Inflammatory status of brain tumors has been studied, and it has been shown that IL1 cluster is important in development and progression of neoplasia. Ilyin and cols, investigated the levels of IL1 and IL1Ra in pediatric astrocytomas, ependymomas and primitive neuroectodermal tumors. The results demonstrated a significant different profile among tumors. Pilocytic, nonpilocytic and anaplastic astrocytomas had a significant increase of mRNA of IL1 beta and its receptor, but low levels of IL1Ra mRNA, suggesting an imbalance between stimulatory and inhibitory cytokines in brain tumors growth and development via autocrine/paracrine mechanisms (Ilyin et al., 1998).
Oelmann and cols, performed a study in cell lines of glioblastoma showed that IL1Ra modulates glioblastoma growth. Experimental addition of neutralizing antibody against IL1Ra down-regulated growth of IL1 and IL1Ra producing glioblastoma, the authors suggest that an autocrine production of IL1Ra can counteract IL1 function and represent a basic escape mechanism malignant growth in some glioblastomas (Oelmann et al., 1997).

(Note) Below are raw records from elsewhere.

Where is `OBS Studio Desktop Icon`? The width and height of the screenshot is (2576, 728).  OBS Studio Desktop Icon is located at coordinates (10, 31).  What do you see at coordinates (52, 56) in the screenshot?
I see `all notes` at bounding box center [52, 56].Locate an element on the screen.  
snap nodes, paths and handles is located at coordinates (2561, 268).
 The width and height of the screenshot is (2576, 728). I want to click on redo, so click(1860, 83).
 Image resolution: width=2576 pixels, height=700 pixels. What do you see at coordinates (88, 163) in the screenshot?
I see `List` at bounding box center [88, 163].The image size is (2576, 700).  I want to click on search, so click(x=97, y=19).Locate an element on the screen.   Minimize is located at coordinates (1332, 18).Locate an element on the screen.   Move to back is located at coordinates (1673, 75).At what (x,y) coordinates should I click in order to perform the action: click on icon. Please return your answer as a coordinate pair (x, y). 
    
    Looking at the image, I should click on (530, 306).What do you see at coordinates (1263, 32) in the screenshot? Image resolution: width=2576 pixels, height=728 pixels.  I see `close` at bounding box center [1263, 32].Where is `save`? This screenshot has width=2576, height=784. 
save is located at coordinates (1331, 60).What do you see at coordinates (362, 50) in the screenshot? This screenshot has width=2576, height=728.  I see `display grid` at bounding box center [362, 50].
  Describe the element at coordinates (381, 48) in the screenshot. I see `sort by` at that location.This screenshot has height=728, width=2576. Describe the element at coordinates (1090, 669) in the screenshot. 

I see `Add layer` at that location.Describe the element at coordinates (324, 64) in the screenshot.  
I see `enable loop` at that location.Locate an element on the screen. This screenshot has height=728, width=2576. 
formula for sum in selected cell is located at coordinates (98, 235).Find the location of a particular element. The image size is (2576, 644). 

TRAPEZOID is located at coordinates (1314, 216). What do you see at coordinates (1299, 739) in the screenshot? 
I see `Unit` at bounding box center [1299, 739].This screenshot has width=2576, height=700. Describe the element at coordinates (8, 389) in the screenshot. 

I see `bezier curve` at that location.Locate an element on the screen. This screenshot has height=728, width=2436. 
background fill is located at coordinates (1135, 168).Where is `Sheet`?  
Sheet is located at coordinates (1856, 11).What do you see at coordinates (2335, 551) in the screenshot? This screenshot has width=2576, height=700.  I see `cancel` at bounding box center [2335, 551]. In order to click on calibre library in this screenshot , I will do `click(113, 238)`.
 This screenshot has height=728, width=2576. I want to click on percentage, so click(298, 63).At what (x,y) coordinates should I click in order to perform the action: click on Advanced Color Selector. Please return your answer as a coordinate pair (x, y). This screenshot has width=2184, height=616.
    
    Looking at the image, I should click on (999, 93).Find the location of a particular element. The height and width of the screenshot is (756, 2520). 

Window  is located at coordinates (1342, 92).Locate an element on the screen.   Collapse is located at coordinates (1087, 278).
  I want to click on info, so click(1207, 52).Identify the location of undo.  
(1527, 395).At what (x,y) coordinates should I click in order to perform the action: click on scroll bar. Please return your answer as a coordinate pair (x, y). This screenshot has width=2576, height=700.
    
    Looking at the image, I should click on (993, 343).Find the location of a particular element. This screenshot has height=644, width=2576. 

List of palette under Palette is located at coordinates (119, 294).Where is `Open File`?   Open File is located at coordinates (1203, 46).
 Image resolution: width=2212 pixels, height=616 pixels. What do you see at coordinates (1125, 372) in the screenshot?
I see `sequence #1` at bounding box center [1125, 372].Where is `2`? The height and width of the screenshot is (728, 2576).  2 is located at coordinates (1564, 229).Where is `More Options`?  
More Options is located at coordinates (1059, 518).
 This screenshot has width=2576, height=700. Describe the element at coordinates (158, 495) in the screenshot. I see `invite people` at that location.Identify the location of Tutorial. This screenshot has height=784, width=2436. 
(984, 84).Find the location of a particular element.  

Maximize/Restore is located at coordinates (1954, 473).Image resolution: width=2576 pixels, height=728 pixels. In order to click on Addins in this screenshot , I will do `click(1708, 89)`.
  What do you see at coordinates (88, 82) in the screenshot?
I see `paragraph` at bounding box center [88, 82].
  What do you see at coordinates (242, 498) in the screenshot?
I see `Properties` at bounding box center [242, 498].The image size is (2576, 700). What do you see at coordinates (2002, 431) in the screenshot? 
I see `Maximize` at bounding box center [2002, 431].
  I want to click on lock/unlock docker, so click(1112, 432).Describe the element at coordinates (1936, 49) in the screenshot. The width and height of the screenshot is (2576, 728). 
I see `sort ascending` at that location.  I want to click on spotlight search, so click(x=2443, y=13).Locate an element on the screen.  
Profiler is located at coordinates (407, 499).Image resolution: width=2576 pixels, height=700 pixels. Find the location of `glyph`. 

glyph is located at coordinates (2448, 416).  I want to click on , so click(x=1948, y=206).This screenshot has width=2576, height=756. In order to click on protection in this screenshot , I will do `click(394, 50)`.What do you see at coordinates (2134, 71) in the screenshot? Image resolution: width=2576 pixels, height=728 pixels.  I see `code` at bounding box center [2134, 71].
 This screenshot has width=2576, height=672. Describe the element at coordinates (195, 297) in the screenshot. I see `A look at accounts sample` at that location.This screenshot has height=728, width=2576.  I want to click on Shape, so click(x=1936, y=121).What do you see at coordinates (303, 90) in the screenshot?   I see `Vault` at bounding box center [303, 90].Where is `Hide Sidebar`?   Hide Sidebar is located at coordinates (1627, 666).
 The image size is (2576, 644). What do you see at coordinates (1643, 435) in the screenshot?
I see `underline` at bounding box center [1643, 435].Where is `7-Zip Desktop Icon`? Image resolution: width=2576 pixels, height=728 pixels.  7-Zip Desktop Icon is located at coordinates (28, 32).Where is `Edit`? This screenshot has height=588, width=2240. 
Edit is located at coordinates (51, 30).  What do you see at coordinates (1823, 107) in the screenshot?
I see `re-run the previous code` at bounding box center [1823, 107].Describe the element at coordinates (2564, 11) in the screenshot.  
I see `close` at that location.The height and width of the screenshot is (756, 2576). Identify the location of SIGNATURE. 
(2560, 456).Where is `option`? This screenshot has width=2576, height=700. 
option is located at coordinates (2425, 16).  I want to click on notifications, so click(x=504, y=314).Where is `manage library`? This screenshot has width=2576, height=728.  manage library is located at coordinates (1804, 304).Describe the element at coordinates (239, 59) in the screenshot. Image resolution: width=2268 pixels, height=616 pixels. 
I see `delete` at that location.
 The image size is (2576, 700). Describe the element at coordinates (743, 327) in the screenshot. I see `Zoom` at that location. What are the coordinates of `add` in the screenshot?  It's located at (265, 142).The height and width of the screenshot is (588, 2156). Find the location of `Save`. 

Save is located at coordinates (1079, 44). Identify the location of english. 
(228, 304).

Septic shock in pediatric population with acute lymphoblastic leukemia

The presence of IL1RN*2 allele was associated with significant susceptibility to septic shock in pediatric patients with acute lymphoblastic leukemia by (Zapata-Tarres et al., 2013). The patients studied by Zapata-Tarres and cols, were susceptible to septic shock. The association between sepsis and IL1RN*2 has been reported previously, Fang and cols, reported an increased relative risk of sepsis in patients homozygous IL1RN*2 as well heterozygous patients (Fang et al., 1999). Arnalich and cols reported a significant increase in the risk of death after severe sepsis in patients with IL1RN*2 and that the allele is associated with decreased production of IL1Ra in culture but higher concentrations of the protein in serum (Arnalich et al., 2002).